"The most extraordinary photographs happen within walking distance of where you live."
I'm a self-taught photographer from Rajbari, Dhaka, Bangladesh. My obsession is scale — getting close enough to an ant to fill the entire frame, finding the geometry inside a wildflower petal, watching golden light paint a harbor at dusk.
You don't need to travel the world. You need to truly see your own backyard. Mine happens to be one of the most beautiful places I've ever looked at — and I've looked very, very closely.
Started with a smartphone and pure curiosity. The first frames: sunflowers reaching toward the sky, insects frozen mid-step on leaves. Something clicked — not just the shutter.
I was feeling something in my hearth. About the unseen beauty of the nature. It gives me the peace. I am loving this very soon.
At that Point, I feel that It becomes my favourite Hobby.

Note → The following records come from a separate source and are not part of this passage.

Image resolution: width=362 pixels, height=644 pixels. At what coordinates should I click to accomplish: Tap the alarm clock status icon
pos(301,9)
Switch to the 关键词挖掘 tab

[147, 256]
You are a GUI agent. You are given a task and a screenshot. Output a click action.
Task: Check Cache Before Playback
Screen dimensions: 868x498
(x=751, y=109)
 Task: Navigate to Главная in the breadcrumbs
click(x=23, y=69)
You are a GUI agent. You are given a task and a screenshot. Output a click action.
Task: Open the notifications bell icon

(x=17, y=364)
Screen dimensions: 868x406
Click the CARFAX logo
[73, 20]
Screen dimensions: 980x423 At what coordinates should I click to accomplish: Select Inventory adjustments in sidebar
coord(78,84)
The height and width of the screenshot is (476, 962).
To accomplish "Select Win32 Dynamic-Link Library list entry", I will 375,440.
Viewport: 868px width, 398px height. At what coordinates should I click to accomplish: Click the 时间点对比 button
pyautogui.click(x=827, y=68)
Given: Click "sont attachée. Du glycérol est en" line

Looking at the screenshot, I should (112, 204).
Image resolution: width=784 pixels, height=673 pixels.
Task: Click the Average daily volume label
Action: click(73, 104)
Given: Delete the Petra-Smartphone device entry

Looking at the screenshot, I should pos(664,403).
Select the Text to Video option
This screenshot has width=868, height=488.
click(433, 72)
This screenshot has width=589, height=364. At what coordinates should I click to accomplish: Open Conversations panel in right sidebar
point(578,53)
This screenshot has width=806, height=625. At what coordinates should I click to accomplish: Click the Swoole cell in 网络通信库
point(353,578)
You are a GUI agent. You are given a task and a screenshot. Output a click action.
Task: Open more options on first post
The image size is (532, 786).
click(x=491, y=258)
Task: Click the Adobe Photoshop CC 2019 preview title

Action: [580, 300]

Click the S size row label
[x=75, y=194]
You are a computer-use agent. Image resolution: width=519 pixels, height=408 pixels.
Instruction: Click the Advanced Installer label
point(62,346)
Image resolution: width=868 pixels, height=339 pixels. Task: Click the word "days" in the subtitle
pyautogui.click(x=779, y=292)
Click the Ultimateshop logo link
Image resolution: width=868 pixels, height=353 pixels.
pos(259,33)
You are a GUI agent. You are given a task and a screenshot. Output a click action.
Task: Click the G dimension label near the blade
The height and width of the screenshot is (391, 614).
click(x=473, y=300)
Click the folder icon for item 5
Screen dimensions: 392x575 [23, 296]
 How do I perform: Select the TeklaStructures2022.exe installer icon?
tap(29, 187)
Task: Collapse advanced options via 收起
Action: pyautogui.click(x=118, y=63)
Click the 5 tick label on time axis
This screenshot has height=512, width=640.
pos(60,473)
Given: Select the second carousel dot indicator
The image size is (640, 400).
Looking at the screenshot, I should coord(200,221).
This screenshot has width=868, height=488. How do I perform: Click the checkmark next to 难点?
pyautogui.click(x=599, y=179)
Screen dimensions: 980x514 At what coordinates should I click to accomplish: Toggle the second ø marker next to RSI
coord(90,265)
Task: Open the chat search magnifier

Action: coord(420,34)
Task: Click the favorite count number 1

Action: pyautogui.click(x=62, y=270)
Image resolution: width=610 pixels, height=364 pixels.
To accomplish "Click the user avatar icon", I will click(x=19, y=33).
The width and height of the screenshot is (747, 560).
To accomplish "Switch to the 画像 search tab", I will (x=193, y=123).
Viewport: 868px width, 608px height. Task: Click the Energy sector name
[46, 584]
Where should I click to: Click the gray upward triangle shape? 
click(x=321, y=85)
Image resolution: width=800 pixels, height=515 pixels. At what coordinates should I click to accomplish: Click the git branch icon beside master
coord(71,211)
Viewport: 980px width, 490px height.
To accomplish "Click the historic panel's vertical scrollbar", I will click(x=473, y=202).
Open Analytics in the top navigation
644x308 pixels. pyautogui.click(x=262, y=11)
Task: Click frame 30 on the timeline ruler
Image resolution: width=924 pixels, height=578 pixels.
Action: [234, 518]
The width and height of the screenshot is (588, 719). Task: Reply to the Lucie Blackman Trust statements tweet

I am enjoying with it. I am playing with it. That feelings was really undesirable.
Graduated to macro lenses. Discovered the universe living on a single chili plant — ants farming aphids, dew beads refracting light. Every centimeter became a landscape.
The harbor at dusk became a second home. Silhouettes of workers, the golden haze over the water, the rhythm of boats. Photography of people became as important as photography of nature.
Building a body of work that proves the extraordinary lives right here in Rajbari. Every walk is a shoot. Every garden is a studio. The lens never stops looking.